··· Text passage
A whole raft of new terminology has emerged since the Great Awokening ten years ago. Much of it suggests that politics has become increasingly superficial and inauthentic. ‘Virtue signalling’, ‘lifestyle leftism’, ‘elite cosmopolitanism’ and what Neil Davenport calls ‘the aesthetics of radicalism’ vie and jostle alongside that ubiquitous accusation: ‘performative’. In an age when the personal has become the political, striking a pose is now inextricably entwined with having a viewpoint on worldly affairs. Dying your hair pink, sporting a keffiyeh and curating your online profile to accommodate your preferred pronouns and flags of convenience: these are all contrived and combined declarations of selfhood and political creed.
It’s fitting that a non-binary member of the Green party should push the boundaries of credibility to breaking point
So it’s no surprise that in order to give credibility to their political philosophy, some in the corridors of power these days now face a greater temptation to curate their public image to make it align to their ideology. The latest figure to have been found doing so is Q Manivannan, the individual who earlier this month made headlines by becoming the Scottish Green party’s first self-identifying non-binary Holyrood MSP – despite being in the UK only on a student visa and so liable to be forced to leave before his tenure ends.
Before being elected MSP for Edinburgh and Lothians East, Q Manivannan – who is a biological male and whose original first name is Srivatsan, but who now uses the pronouns they/them – told party members that they were ‘a queer Tamil immigrant’ from a ‘lower caste’ background. This qualified them to speak for the ‘working class and marginalised’ because they often went ‘hungry and because I was starved… worked and lied and begged.’
According to a Sunday Times investigation, this account doesn’t stand up to scrutiny. It transpires that Manivannan actually hails from an upper-middle class family in Chennai, one of India’s wealthiest cities. While the MSP claims to be the descendant of panoply of underworld exotics, of ‘courtesans, dancers, musicians, hunters and prostitutes’, the Green politician’s father reportedly has degrees in chemical engineering and business administration and their mother had a career in academia. The young Manivannan attended a private school, a private liberal arts and law university, and in 2019 went to work at a consultancy in Delhi which helps the super-rich gain places at international universities. This is all rather awkward for a Scottish Green party that wants to abolish private schools.
This wouldn’t be the first time an elected politician has over-egged or embellished their proletarian heritage, or adapted and altered their first name in order to signal their solidarity with the marginalised and downtrodden. Tony Benn, Tony Blair and now Andy Burnham all deliberately used or use the diminutive variation of their Christian name to intimate their affinity with the ordinary man – Blair even went as far to change his voice intonation and speech pattern in order to ingratiate himself with, y’know, other straight sorta guys.
······
··· Data extract
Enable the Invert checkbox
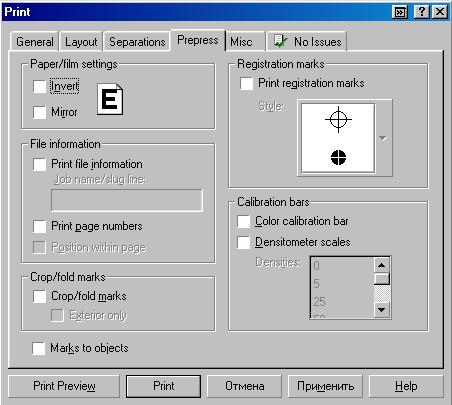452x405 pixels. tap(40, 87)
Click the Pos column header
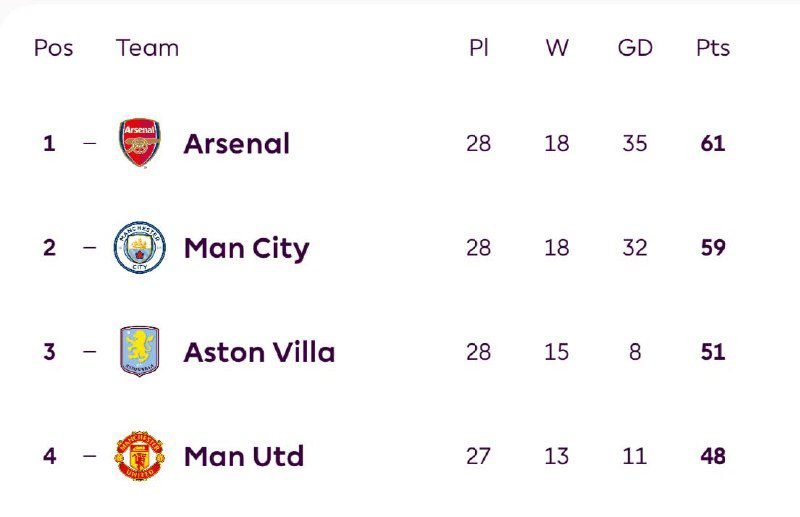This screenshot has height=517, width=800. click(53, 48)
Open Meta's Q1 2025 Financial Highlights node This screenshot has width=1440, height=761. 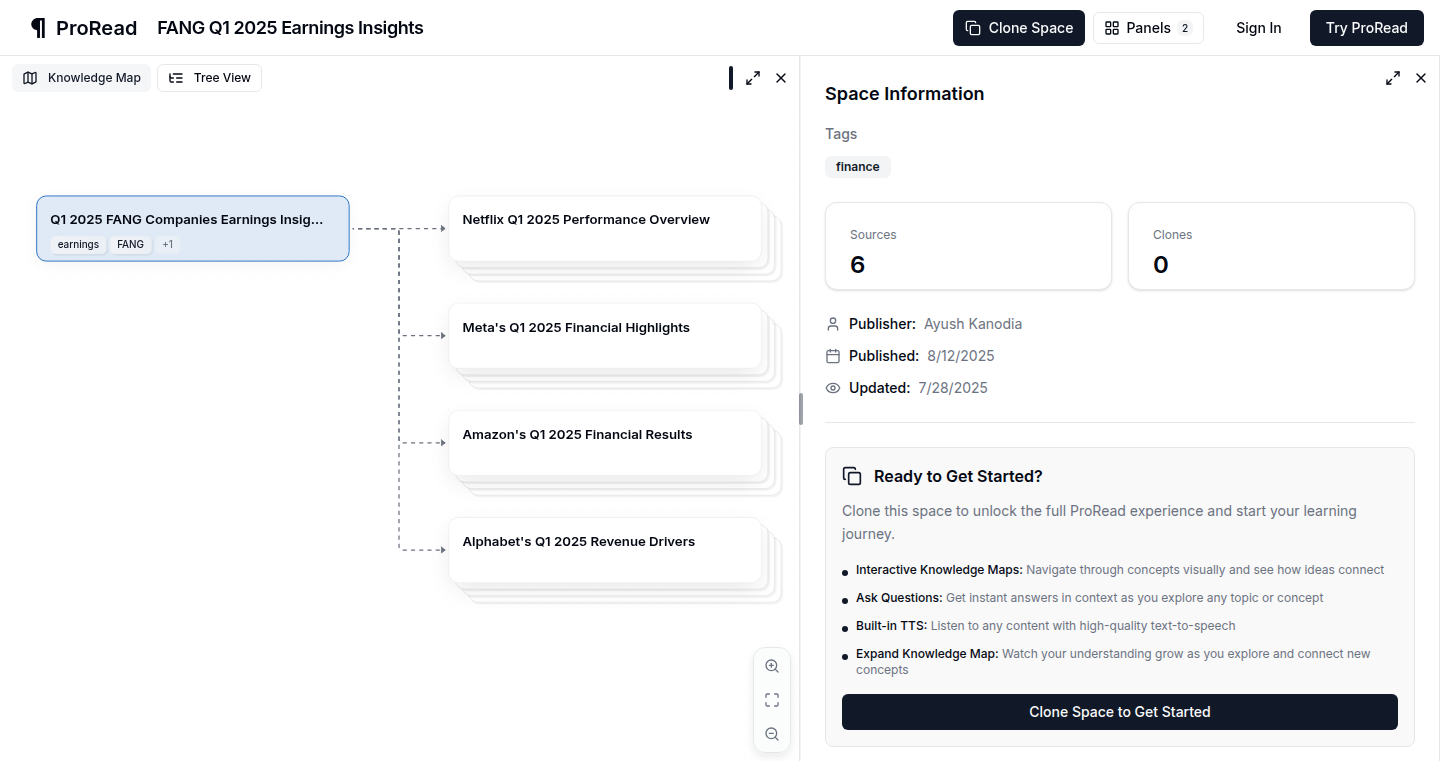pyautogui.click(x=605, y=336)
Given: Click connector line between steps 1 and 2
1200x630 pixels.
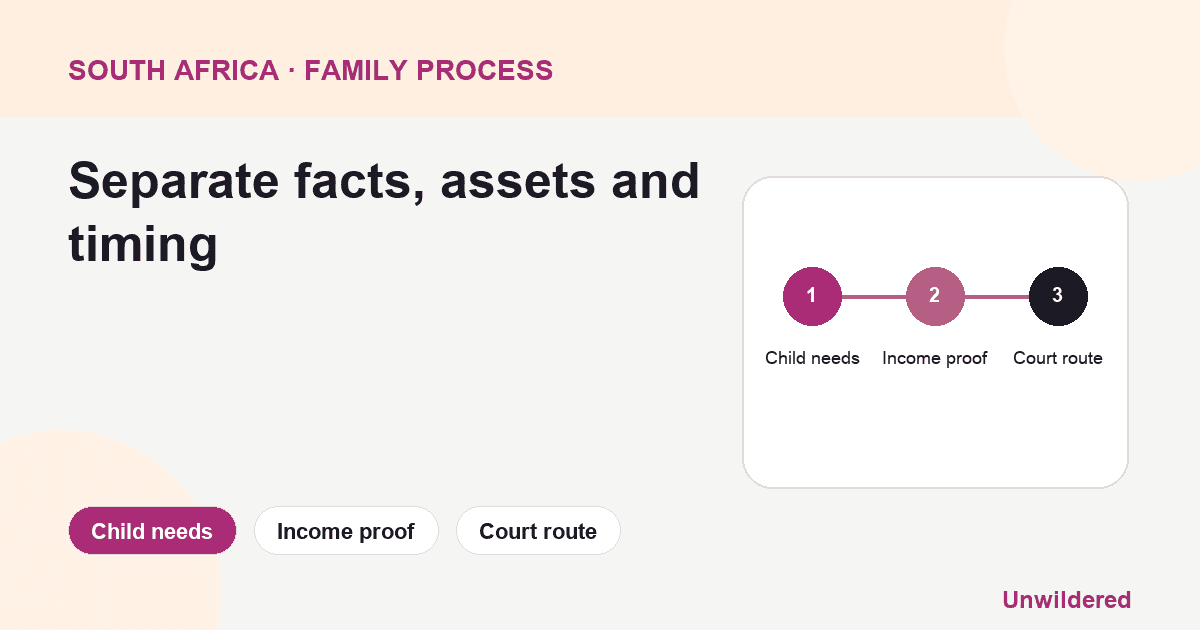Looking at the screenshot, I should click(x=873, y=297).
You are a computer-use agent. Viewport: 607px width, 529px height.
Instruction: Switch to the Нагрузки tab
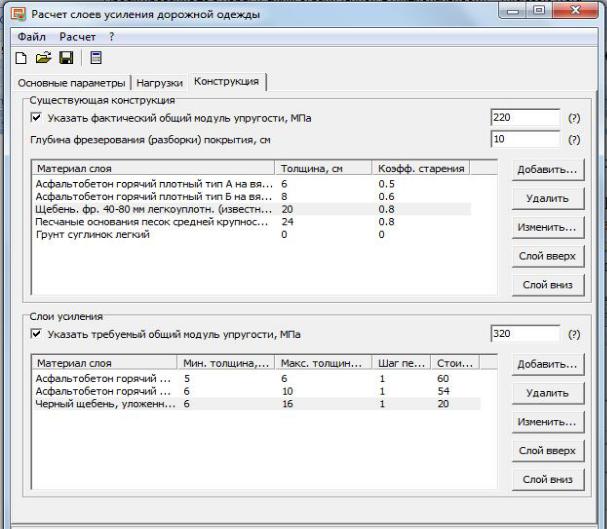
······
What is being asked:
Pick up the article on Q Manivannan and performative politics after its final sentence and carry it forward.

Answer section:
Yet it’s fitting that a non-binary member of the Green party should push the boundaries of credibility to breaking point. While some might argue – with great cruelty and beastly intolerance – that believing you can change your sex by mere performative utterance is a troubling sign of detachment from reality in the first place, being a member of the modern Green party might also be considered a sign of mental derangement, of possessing a certain disconnection from planet Earth.
This is the party, as the Sunday Telegraph reported at the weekend, whose newly elected councillors in England have spent their first weeks in power devising fresh madcap initiatives which include cancelling school exams, decriminalising prostitution, deprioritising the policing of cannabis and scrapping the anti-terrorist programme Prevent. These are not signs of a serious party. And despite the occasionally lazy rhetoric employed by their detractors, neither are these signs of a party in hock to ‘cultural Marxism’ or anything resembling orthodox socialism.
Marxists appreciated the value of labour, the dignity of toil – that includes school exams – and took pride in representing the workers. The Green party in its modern incarnation, as it plan to introduce Universal Basic Income and policies extending welfare payments remind us, is an institution for shallow, upper-middle class lifestyle leftists. The Greens are juvenile-minded utopians who speak for those who don’t want to work and think everything should be free – paid for by willingly benevolent ‘billionaires’ and those who do actually work.
That the Green party is led by a man who has also changed his name, who has also been creative about his past – saying he was ‘spokesperson’ for the British Red Cross – and who once asserted that he could change mammary matter through the power of the mind, is also apposite. This is a party for fantasists, ran by a fantasist and beholden to an unearthly, fantastical political doctrine.